* _Required actions_:
[a] For the essay on filling teaching gaps, decide whether each statement agrees with it. Answer yes or no for each, and quote the essay's deciding words. (i) The authors hold that teaching about different languages and cultures is only for children with those backgrounds. (ii) In the book, Evelyn is almost ashamed of being Puerto Rican. (iii) Of the ideas the authors learned about, home visits are the most interesting.
[b] According to the essay on filling teaching gaps, what university is Julia López-Robertson with?
[c] In the essay on filling teaching gaps, rewrite everything from "A teacher must" down to "the whole child.", swapping "religious" for "spiritual".
Passage shown start
Filling the Gaps as Teachers to Teach More Completely

By Teri Davis, Jessica Baipho, Lori Deese, Kristel Gooding and Hope Robinson, Kershaw County School District, and Julia López-Robertson, University of South Carolina

A teacher must work to fill the gaps in their own knowledge in order to more effectively teach their students. These gaps extend to language similarities and differences between the student’s first language and English; cultural nuances that may be missing for a lesson; and religious considerations that may come up as part of teaching the whole child.

Reading The Revolution of Evelyn Serrano helped identify the gaps we have as teachers in knowledge pertaining to the social activism of Puerto Ricans living in New York during the Civil Rights and spurred more research. ‘Filling’ that gap by doing research will help teach the Civil Rights era more completely. Benefiting all the students, not just the Latino students. We tend to think that teaching about different languages and cultures is only for the children with those backgrounds. That way of thinking is so wrong. Opening the discussion of Civil Rights to include the Puerto Ricans in New York will provide another view of those who brought about change in this period.

Reading and discussing The Revolution of Evelyn Serrano, was eye opening to see how culture can affect children. In the book, Evelyn is almost ashamed that she is Puerto Rican. That has us thinking about how the Spanish speaking children in our class might feel. As white women who have rarely been in situations where we felt like our culture was not accepted, it is absolutely necessary to read about and try to understand the insecurities the students may feel. Knowing your students and using the student’s first language to support their learning of a new language is so important for their language and academic development.

Thinking back to working with our first ELLs we thought a lot about the mistakes we definitely made. It was a lack of information and training on our part but it makes our hearts hurt for those who have passed through our doors. However, rather than focus on the unintended harm we may have caused then, we have learned about several ideas to implement that will help us in establishing relationships with our ELL students and families; the most interesting being home visits.
Passage shown end
Material shown start
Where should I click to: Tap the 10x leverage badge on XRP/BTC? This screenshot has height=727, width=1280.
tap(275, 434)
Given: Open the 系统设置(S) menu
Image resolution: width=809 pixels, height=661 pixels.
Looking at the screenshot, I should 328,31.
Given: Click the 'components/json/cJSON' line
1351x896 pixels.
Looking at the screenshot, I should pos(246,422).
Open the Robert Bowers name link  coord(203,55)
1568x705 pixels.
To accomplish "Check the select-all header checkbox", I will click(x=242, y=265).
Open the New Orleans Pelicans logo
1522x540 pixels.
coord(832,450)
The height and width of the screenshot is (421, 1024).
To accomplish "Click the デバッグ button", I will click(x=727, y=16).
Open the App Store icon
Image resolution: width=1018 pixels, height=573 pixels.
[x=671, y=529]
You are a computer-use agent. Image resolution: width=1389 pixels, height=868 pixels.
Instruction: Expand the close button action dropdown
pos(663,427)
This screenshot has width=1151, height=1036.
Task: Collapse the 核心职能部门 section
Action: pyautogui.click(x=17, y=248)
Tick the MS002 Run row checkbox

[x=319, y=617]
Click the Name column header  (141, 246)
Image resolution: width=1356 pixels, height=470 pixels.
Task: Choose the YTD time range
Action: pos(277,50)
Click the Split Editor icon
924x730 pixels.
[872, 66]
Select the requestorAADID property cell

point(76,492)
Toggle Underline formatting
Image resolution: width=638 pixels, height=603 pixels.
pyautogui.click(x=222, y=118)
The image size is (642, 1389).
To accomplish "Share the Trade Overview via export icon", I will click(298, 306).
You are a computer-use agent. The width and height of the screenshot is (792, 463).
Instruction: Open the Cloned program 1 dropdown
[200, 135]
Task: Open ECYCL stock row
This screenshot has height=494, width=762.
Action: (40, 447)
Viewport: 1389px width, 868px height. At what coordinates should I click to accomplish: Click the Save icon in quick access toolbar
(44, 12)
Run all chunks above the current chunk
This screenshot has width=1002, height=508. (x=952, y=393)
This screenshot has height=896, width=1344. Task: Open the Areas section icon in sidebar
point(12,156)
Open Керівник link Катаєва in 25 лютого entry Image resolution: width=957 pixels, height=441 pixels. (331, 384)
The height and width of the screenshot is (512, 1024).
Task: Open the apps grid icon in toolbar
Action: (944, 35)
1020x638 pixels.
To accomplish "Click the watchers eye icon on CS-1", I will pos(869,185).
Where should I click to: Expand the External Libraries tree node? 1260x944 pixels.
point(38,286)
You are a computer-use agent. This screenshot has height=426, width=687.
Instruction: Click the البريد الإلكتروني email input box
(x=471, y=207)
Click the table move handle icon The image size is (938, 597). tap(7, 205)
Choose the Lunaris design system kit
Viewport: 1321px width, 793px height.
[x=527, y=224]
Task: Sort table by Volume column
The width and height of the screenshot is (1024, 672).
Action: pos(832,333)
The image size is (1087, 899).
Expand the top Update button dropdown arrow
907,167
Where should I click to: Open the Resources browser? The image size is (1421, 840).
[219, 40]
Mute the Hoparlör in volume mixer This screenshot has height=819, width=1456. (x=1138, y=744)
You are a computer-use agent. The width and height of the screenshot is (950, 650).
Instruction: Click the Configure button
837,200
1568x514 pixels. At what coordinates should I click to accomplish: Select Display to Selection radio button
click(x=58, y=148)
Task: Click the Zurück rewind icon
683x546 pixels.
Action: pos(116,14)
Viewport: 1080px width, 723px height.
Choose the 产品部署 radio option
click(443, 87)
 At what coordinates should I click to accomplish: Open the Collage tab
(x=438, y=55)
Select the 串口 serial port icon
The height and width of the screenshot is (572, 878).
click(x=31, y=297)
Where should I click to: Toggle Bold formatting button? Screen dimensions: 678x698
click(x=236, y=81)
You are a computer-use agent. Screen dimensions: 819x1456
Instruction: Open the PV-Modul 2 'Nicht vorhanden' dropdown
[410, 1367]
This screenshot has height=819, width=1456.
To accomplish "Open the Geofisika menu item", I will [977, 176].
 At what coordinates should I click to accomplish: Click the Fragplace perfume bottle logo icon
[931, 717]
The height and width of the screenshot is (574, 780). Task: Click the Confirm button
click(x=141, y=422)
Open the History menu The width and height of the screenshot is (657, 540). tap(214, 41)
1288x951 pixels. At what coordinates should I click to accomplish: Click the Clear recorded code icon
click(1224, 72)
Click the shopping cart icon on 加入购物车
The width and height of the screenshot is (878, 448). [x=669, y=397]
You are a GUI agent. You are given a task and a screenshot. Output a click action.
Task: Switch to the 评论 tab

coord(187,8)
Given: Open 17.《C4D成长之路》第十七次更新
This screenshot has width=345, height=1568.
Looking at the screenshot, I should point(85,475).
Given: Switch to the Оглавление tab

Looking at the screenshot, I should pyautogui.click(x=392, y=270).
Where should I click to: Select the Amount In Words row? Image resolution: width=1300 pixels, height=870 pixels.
Material shown end
* _Replies_:
[a]
(i) No: "We tend to think that teaching about different languages and cultures is only for the children with those backgrounds. That way of thinking is so wrong."
(ii) Yes: "In the book, Evelyn is almost ashamed that she is Puerto Rican."
(iii) Yes: "the most interesting being home visits."

[b] The University of South Carolina.

[c]
A teacher must work to fill the gaps in their own knowledge in order to more effectively teach their students. These gaps extend to language similarities and differences between the student’s first language and English; cultural nuances that may be missing for a lesson; and spiritual considerations that may come up as part of teaching the whole child.